■ **提示文**
1965年、米国の冷戦政策の中で、日本は韓国(分断された朝鮮半島の南半分)との間で国交を正常化したが、それは植民地支配を清算しての正常化、和解ではなく、冷戦の最前線で北朝鮮(朝鮮民主主義人民共和国、朝鮮半島の北半分)と対峙する韓国の軍政を支援し、米国の冷戦政策を支える戦略的意図をもって行われた。ここでも、日本は朝鮮半島の人々と和解する機会を逸した。

 本誌が、積極的に韓国の問題に取り組み始めたのはこの時期にあたる。
 本誌は、1945年末、戦争に対する反省に基づいて創刊された。編集にあたっての最大課題は、まず世界の平和の実現であり、日本の民主化であり、続いて核の廃絶であり、アジアの人々との和解・連帯であった。であったにもかかわらず、1960年代まで、本誌には、中国との国交正常化やベトナム戦争に対する関心に比べて、隣国である朝鮮(韓国・北朝鮮)に対する関心があまりに低かった。しかしそのことは本誌のみにとどまる問題ではなく、日本社会全体――そこには日本社会のあり方を批判してきた知識人や、社会党・労働運動などの革新側も含む――にも、同様のことが言えた。それに対する深刻な反省から、1970年前後に、本誌は朝鮮問題に本格的に取り組み始めるのである。

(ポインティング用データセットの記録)
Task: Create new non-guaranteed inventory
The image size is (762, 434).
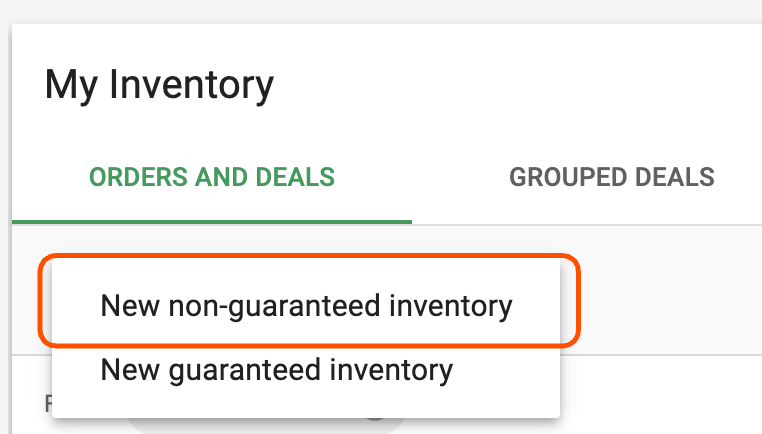Action: click(x=306, y=305)
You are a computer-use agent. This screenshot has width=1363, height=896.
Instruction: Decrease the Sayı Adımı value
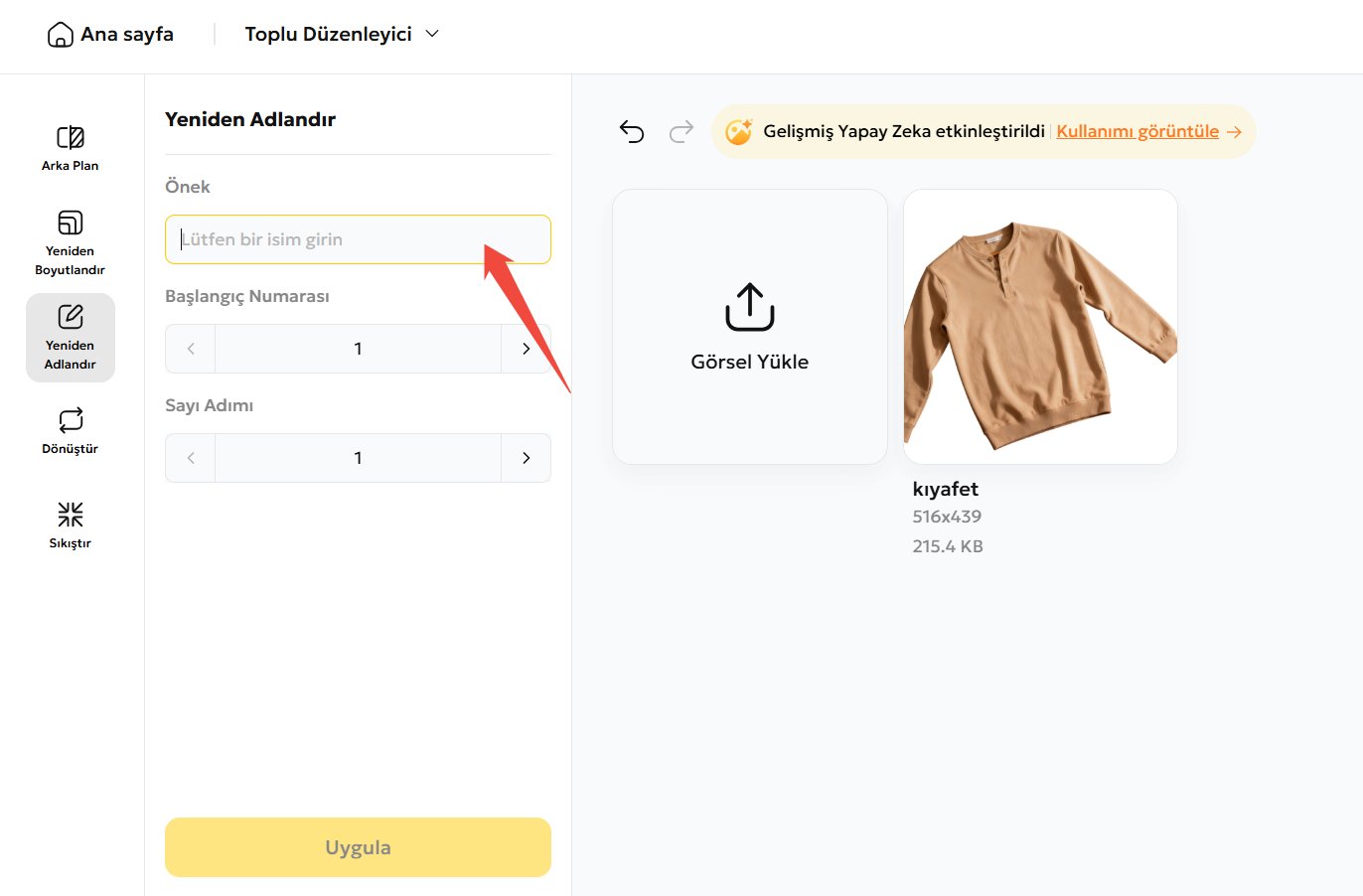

■ **課題 1**
朝鮮問題と本誌についての文章をもとに、次の問いに答えてください。
(a) 日本が韓国との国交を正常化したのは何年か。
(b) 本誌が創刊されたのはいつか。
(c) 本誌が朝鮮問題に本格的に取り組み始めたのはいつごろか。
■ **課題 2**
朝鮮問題と本誌についての文章で、本誌の編集にあたっての最大課題として挙げられているものをすべて列挙してください。
■ **課題 3**
朝鮮問題と本誌についての文章の最後の文を受けて、その続きを書き進めてください。

■ **解答 1**
(a) 1965年
(b) 1945年末
(c) 1970年前後

■ **解答 2**
世界の平和の実現
日本の民主化
核の廃絶
アジアの人々との和解・連帯

■ **解答 3**
 日本は隣国である朝鮮半島の人々との間で、とりわけ北半部の人々との間で、短く見積もっても1910年(日韓併合)以来、侵略を開始した時点をとるなら1875年(江華島事件)以来、正常な、対等な関係を結んだことがない。1970年時点で95年、2003年現在で実に128年間である。これは驚くべき異常なことではないだろうか?またこれを異常なことという意識がないならば、それこそが異常なことといえないだろうか?
 本誌が朝鮮との関係を日本の根深い問題と位置付け、これに取り組むのは、まずこの異常さを日本人が認識し、自らの責任で解決しようと努めること、そして私たちが踏みつけ奪おうとしてきた隣人と心の底から和解するためである。それが、日本近代史の最大の歪みを正し、日本人の中に道義と正義を回復することになる。北のためでも、南のためでもない。まず第一に、日本人自らのためである。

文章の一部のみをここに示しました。